BEGIN Exercise data

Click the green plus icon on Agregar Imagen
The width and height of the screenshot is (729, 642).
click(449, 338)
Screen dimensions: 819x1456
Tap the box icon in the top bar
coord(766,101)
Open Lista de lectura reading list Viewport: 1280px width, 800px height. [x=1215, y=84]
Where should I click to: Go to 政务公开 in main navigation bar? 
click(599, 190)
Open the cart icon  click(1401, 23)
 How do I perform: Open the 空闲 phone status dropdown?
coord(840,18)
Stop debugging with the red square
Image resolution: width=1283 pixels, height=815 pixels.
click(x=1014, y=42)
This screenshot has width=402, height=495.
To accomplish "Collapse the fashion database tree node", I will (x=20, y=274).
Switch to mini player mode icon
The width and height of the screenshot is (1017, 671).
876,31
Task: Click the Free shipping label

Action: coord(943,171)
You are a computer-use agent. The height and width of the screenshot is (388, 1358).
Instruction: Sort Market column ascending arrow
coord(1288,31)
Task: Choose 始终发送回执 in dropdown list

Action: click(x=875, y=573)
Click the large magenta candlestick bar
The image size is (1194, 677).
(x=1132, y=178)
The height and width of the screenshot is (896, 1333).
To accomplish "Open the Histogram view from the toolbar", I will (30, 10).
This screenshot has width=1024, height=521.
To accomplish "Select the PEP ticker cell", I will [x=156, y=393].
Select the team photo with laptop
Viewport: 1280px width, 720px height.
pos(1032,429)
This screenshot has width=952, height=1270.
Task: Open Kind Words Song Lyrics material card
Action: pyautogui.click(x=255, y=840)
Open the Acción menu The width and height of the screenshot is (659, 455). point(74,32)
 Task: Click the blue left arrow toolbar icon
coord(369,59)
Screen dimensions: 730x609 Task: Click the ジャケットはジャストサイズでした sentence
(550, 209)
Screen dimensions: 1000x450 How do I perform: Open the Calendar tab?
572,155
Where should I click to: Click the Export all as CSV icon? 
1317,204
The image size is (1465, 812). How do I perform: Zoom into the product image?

END Exercise data

A faithful copy is required of the lines from the one with "Task: Click the blue left arrow toolbar icon" through the last line of the data; please add nothing.

 Task: Click the blue left arrow toolbar icon
coord(369,59)
Screen dimensions: 730x609 Task: Click the ジャケットはジャストサイズでした sentence
(550, 209)
Screen dimensions: 1000x450 How do I perform: Open the Calendar tab?
572,155
Where should I click to: Click the Export all as CSV icon? 
1317,204
The image size is (1465, 812). How do I perform: Zoom into the product image?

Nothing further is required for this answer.